Purpose: To investigate the involvement of the inter-α inhibitor family of proteins in calcium oxalate stone formation we determined immunohistochemical distribution in the kidneys and excretion in the urine of these proteins in normal and hyperoxaluric rats. Various members of the family have been shown to inhibit the formation and retention of calcium oxalate crystals in the kidneys. Materials and Methods: Hyperoxaluria was induced in male Sprague-Dawley rats by administering 0.75% ethylene glycol. The inter-α inhibitor family consists of inter-α inhibitor, pre-α inhibitor, the so-called heavy chains H1, H2 and H3, and the light chain bikunin.
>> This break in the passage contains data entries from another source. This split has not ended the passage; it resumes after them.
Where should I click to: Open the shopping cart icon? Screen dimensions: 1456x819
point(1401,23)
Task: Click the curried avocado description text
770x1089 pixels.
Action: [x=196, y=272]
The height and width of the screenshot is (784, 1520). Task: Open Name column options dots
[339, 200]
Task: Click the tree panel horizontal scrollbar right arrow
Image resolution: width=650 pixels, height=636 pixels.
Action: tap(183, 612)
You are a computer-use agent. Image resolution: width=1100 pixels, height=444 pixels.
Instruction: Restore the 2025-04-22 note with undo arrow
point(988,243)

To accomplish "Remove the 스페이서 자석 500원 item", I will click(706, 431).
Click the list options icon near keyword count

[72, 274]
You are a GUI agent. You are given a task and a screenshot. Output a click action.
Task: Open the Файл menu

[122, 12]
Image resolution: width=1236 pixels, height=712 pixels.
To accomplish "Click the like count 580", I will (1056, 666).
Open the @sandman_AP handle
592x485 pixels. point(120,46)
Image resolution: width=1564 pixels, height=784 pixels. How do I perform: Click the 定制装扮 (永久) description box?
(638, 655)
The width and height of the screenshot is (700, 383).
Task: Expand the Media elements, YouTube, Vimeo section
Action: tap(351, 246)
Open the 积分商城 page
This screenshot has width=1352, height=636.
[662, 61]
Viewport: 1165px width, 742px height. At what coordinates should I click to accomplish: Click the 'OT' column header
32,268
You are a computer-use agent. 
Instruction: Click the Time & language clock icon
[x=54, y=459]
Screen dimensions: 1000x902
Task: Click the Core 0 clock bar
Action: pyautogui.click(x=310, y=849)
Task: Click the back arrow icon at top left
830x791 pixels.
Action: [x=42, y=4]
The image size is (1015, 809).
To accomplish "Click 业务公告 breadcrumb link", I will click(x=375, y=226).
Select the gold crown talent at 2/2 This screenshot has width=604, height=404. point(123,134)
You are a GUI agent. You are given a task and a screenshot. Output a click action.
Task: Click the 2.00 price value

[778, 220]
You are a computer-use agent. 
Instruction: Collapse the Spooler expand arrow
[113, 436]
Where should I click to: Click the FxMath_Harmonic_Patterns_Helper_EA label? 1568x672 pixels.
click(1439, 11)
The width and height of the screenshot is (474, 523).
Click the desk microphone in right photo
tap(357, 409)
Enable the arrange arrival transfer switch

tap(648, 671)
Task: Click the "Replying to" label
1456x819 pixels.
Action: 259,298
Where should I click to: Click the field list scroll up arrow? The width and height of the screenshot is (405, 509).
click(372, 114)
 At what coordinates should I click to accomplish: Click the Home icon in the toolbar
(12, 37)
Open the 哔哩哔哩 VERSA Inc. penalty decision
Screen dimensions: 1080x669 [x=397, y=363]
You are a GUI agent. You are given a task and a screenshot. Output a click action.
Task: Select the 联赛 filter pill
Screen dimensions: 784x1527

Antibodies against these molecules were used to localize various proteins in rat kidneys by immunohisto-chemical techniques. Urine was analyzed by sodium dodecyl sulfate-polyacrylamide gel electro-phoresis and Western blot analysis to determine the expression of various members of the inter-α inhibitor family. Results: In normal kidneys staining for inter-α inhibitor and other members of the family was mostly limited to the proximal tubules and generally to their luminal contents. Eight weeks after the induction of hyperoxaluria various sections of renal tubules stained positive for inter-α inhibitor, bikunin and H3. Positive staining was observed in the tubular lumina as well as in the cytoplasm of epithelial cells. Crystal associated material was heavily stained. Western blot analysis recognized 7 protein bands in the urine. The urinary expression of H1, H3 and pre-α-inhibitor was significantly increased. Conclusions: Apparently hyperoxaluria and renal calcium oxalate crystal deposition result in the increased expression of crystallization inhibitors, such as inter-α-inhibitor related proteins, in the kidneys and urine. Results indicate that kidneys respond to nephrolithic challenges by producing proteins that inhibit crystal formation and retention.